▶ _VORGEGEBENER TEXT_:
• • • • •

Kino / Von queerem Film noir bis zum Racheakt: „Love Lies Bleeding“ und „Le Comte de Monte-Cristo“
Neon-Noir-Ästhetik auf der einen, Mantel-und-Degen-Welt auf der anderen Seite: Wie schneiden die Neuerscheinungen „Love Lies Bleeding“ und „Le comte de Monte-Cristo“ ab?
„Love Lies Bleeding“: Schweiß, Muskeln und Pistolen
Die britische Regisseurin Rose Glass („Saint Maud“, 2019) präsentiert mit „Love Lies Bleeding“ ihren zweiten Spielfilm: Eine queere Liebesgeschichte, die zunehmend Mut zur erzählerischen Offenheit beweist, dafür aber umso mehr eine formalästhetische Noir-Welt beschwört, die stark an die Stilistik des 80er-Jahre-Kinos angelehnt ist und von der Schauspielerin Kristen Stewart in der Hauptrolle getragen wird.
Die bizarr-martialischen Motivationssprüche haben in ihrer Archaik fast etwas Bizarr-komisches: „Nur Loser geben auf“ und „Schmerz ist Schwäche, die den Körper verlässt“ heißt es da in großen Lettern von den schäbigen Wänden eines herabgekommenen Fitnessstudios. Die Besitzerin dieses Studios ist Lou (Kristen Stewart), sie lebt in einem verschlafenen Ort im US-Staat New Mexico und führt ein ganz trostloses Dasein. Sie verliebt sich in die Bodybuilderin Jackie (Katy M O’Brian), die als Kellnerin in einem Schießstand arbeitet, der ausgerechnet von Lous zwielichtigem Vater (Ed Harris) geführt wird, der Verbindungen zur Unterwelt und dem illegalen Waffenhandel hält, zu seiner Tochter aber überhaupt keinen Kontakt mehr hat.

• • • • •

▶ _AUFGABE_:
Schreiben Sie bitte aus der Filmkritik oben die Passage zwischen „Kino / Von queerem“ und „Hauptrolle getragen wird.“ einschließlich dieser beiden Stellen wortgetreu ab.

• • • • •

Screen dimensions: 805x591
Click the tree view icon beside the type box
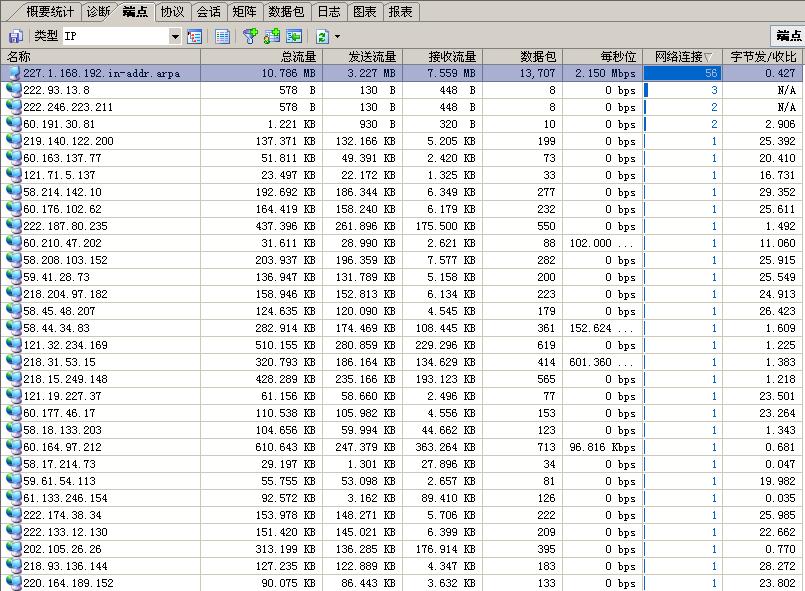[195, 36]
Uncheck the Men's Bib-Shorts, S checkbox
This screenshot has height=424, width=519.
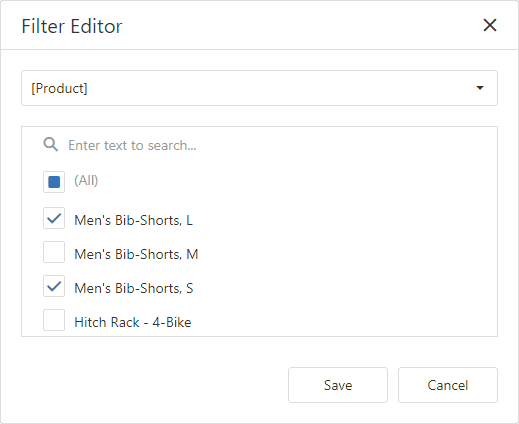point(54,286)
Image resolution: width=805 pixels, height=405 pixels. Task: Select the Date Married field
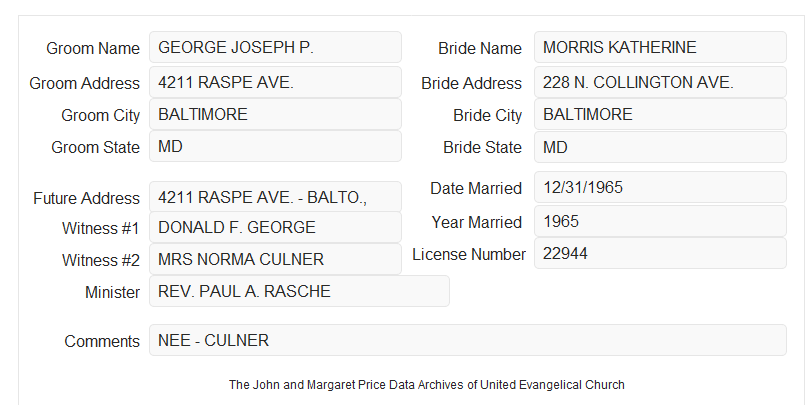(660, 187)
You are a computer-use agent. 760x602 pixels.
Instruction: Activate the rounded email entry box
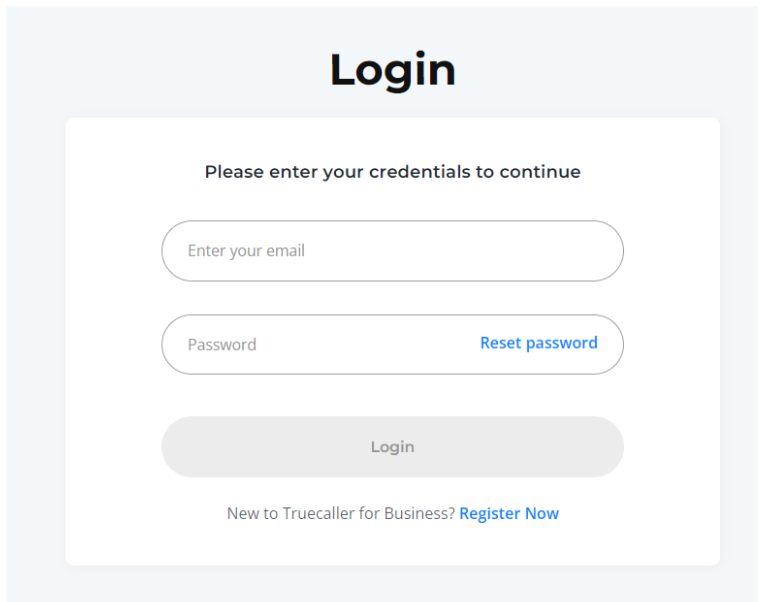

• • • • •

▶ _ERGEBNIS_:
Kino / Von queerem Film noir bis zum Racheakt: „Love Lies Bleeding“ und „Le Comte de Monte-Cristo“
Neon-Noir-Ästhetik auf der einen, Mantel-und-Degen-Welt auf der anderen Seite: Wie schneiden die Neuerscheinungen „Love Lies Bleeding“ und „Le comte de Monte-Cristo“ ab?
„Love Lies Bleeding“: Schweiß, Muskeln und Pistolen
Die britische Regisseurin Rose Glass („Saint Maud“, 2019) präsentiert mit „Love Lies Bleeding“ ihren zweiten Spielfilm: Eine queere Liebesgeschichte, die zunehmend Mut zur erzählerischen Offenheit beweist, dafür aber umso mehr eine formalästhetische Noir-Welt beschwört, die stark an die Stilistik des 80er-Jahre-Kinos angelehnt ist und von der Schauspielerin Kristen Stewart in der Hauptrolle getragen wird.